Monday, September 09, 2013

No, seriously: Oyster comes pretty close to being a Netflix for ebooks

By  - Gigaom


Oyster

A lot of startups want to be the Netflix (or Spotify, Pandora, whatever) for ebooks. That is, they want to provide unlimited access to ebooks for a flat monthly fee.
But this is really hard to pull off, because services like this need enough books to make the prospect of paying a flat fee for them palatable. Publishers are reluctant to sign up their titles, in part because of the difficulty of paying authors when their books are viewed this way. So you have services like Amazon’s Kindle Owners’ Lending Library, which contains over 400,000 titles — the vast majority of them self-published stuff that you have never heard of.

When I first heard about the New York-based startup Oyster last year, I was extremely skeptical. Backed by Peter Thiel’s Founders Fund and founded by former Hunch, Google and Microsoft employees, the company claimed last October that it would be the Netflix of ebooks. Then we didn’t hear much from it for nearly a year. I pretty much assumed the founders hadn’t been able to pull it off and I was not surprised.

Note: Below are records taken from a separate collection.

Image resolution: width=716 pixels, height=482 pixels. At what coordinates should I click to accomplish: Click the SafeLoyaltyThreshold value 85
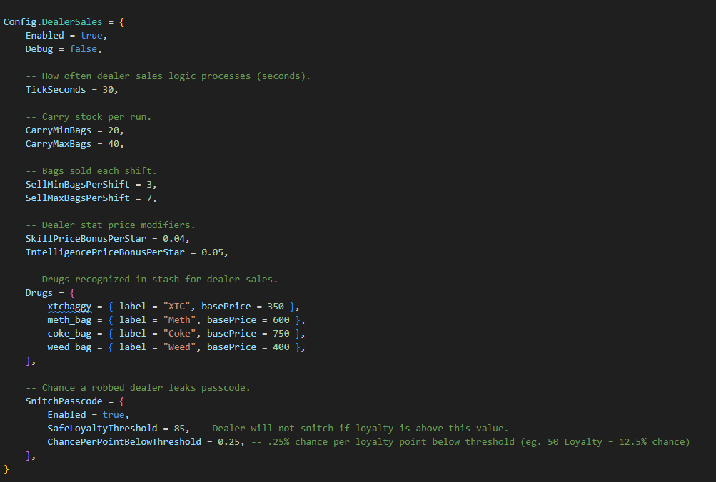(x=183, y=428)
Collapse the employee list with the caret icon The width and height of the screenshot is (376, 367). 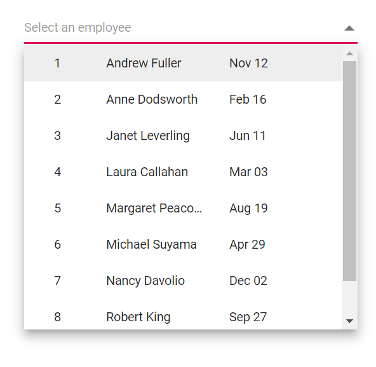[349, 29]
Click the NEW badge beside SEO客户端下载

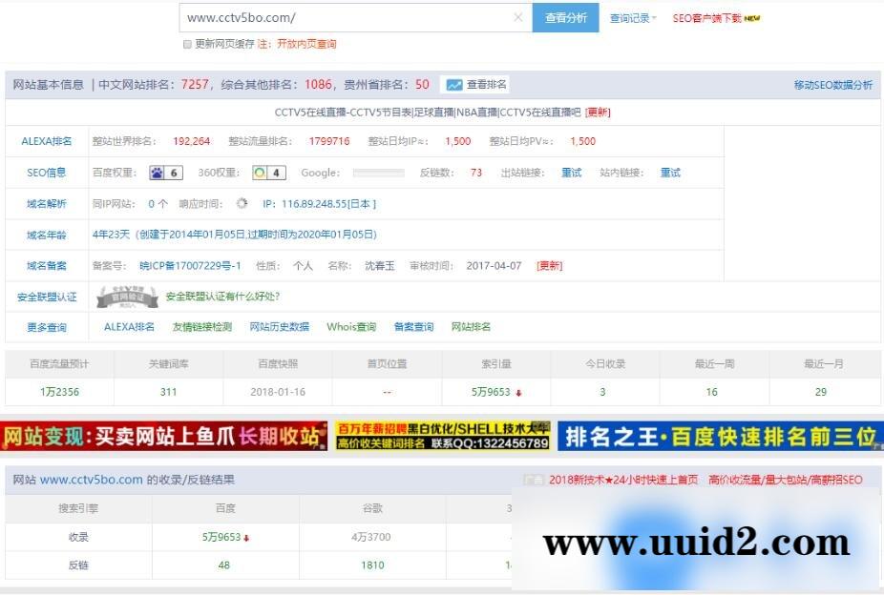click(x=754, y=16)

I was wrong, though: On Thursday, Oyster launched on iPhone with over 100,000 in-copyright ebooks (i.e., not free public domain stuff) that users can access for $9.95 a month. It’s currently invite-only, and I’ve been testing the app for about a week now. The books are good: Real stuff you’ve heard of, from real publishers. The app’s design is fabulous: It looks and feels like a real app designed by a real tech company. Oyster isn’t perfect, but it actually delivers what it promises, and I recommend giving it a try.